In the current hypothesis of molecular targeted therapy, cervical cancer need to have a comprehensive genetic landscape analysis to be performed and hopefully to develop new methods of diagnosis and treatment [7].

Cervical cancer is common and aggressive in HIV-positive women. Papanicolaou (Pap) testing helps in earlier identification resulting in early treatment. Guidelines recommend annual screening for this population [8].


Approximately 520000 new cases of invasive cervical cancer are recorded worldwide every year [9].

In the United States, the annual incidence of cervical cancer is approximately 12,000 and over half of these cases occur in women [10].

In 2012, it was estimated that nearly 1.6 million cases of cancer were diagnosed–790,740 cases for women in particular

In 2013, another 1.7 million cases are expected to be diagnosed in the United States [11].

In Nigeria the incidence of cervical cancer is 14,550 per 100,000 and the mortality rate is 9,659 per 100,000 [12].

WHO conveyed that worldwide 12.5% of all deaths are due to cancer and if the tendency continues, it is estimated that by 2020, 16million new cases will be diagnosed per annum and out of which 70% will be in the developing countries [13].

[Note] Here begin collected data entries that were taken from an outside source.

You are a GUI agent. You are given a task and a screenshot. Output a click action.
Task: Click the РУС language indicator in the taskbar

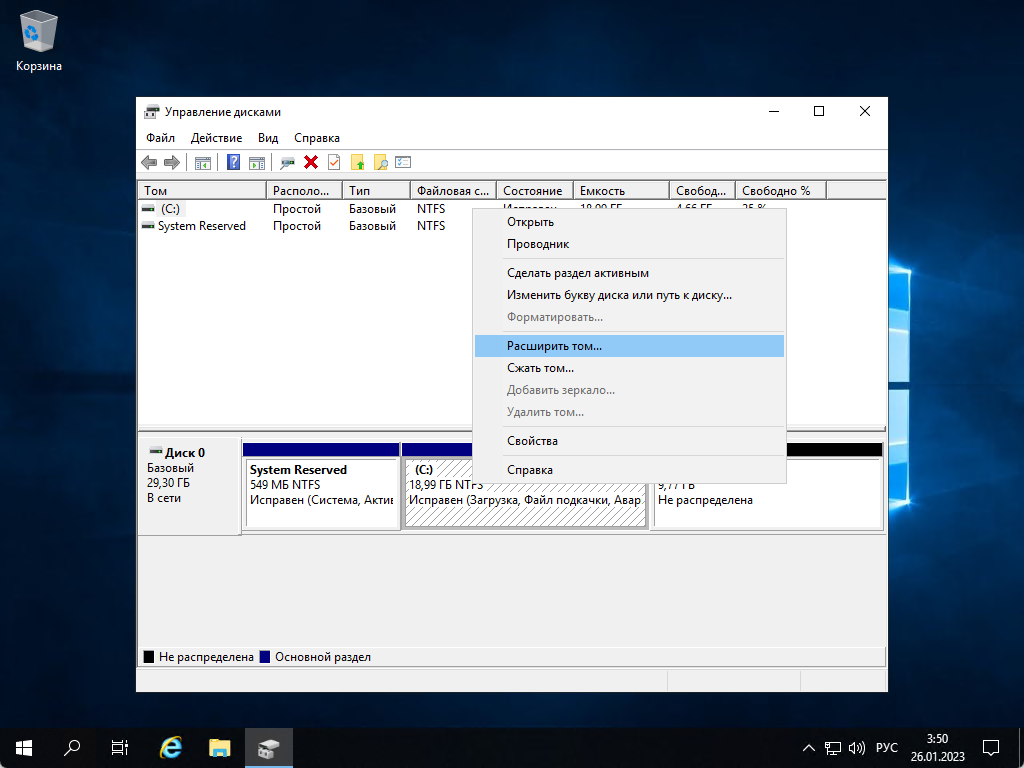tap(886, 747)
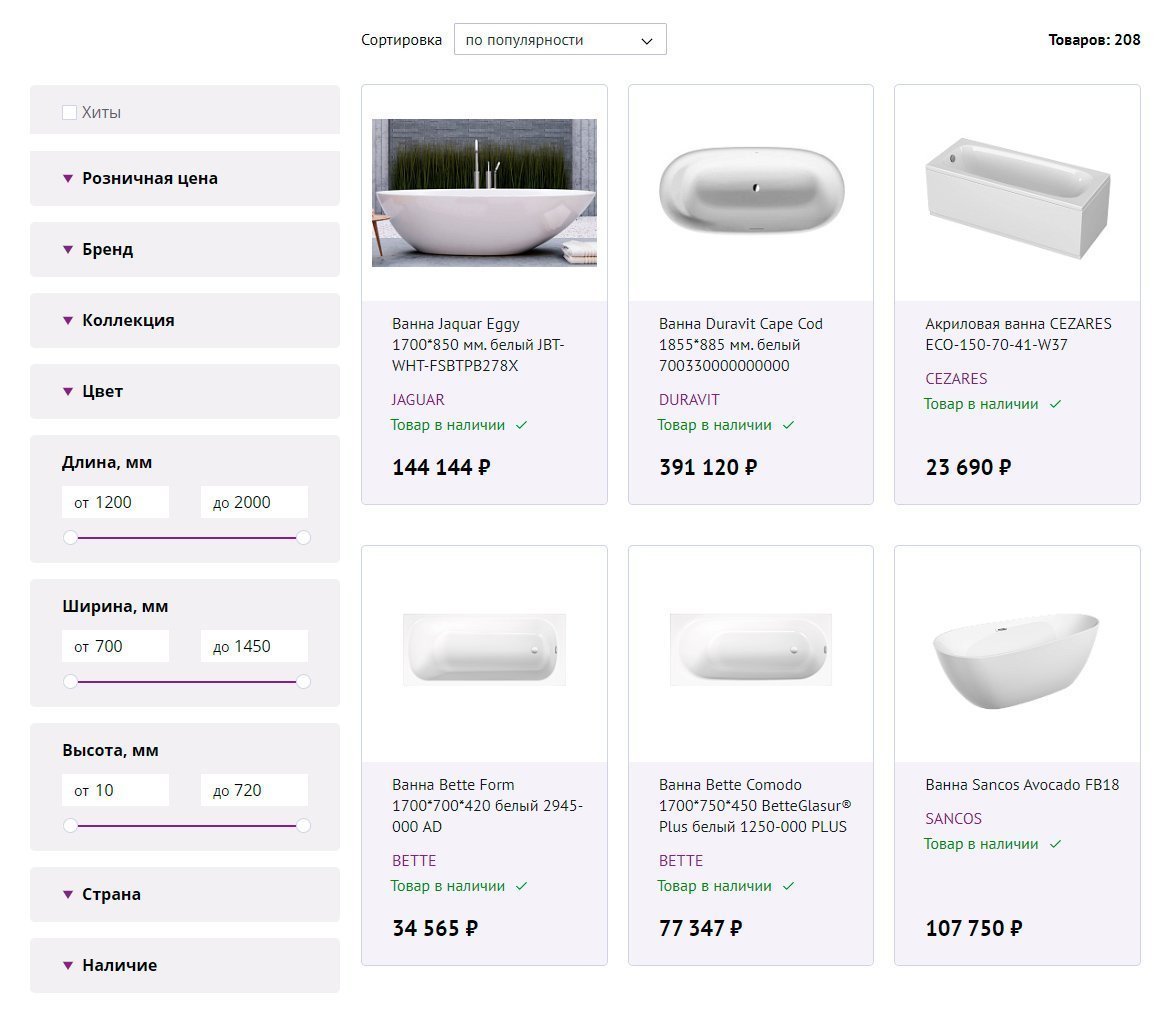Screen dimensions: 1171x1011
Task: Open Ванна Bette Comodo product title
Action: tap(752, 806)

In Spain the current data indicates that every year more than 2,000 women are diagnosed with cervical cancer and nearly 800 die from the disease [14].

Treatment Failures

Patients with early stage of cervical cancer when treated with surgery or radiotherapy are likely to have a good diagnosis. However, extensive treatment failure still occurs and about 30% of the patients treated for cervical carcinoma develop advanced or repeated tumours. Patients who suffer recurrence have a miserable prognosis with a 1-year survival rate of between 15 and 20%.


Recurrent cervical cancer is defined as local tumour re-growth or the development of nodal or distant metastases at least 6 months after the injury has relapsed. Outstanding disease is that which is evident within 6 months of primary treatment. The average rate of recurrence is that approximately two-thirds of cases recur within the first 2 years following initial treatment, and 90% of cases recur by 5 years The risk of treatment failure depends on the initial staging and, consequently, on the chosen therapeutics. Risk factors for recurrence of cervical carcinoma include the histological type, size, depth of stromal invasion, and the nodal status at presentation.

Pelvic recurrence can locate centrally or laterally in the pelvis. Extra-pelvic recurrence most commonly involves para-aortic lymph nodes, lungs, liver and bone [15].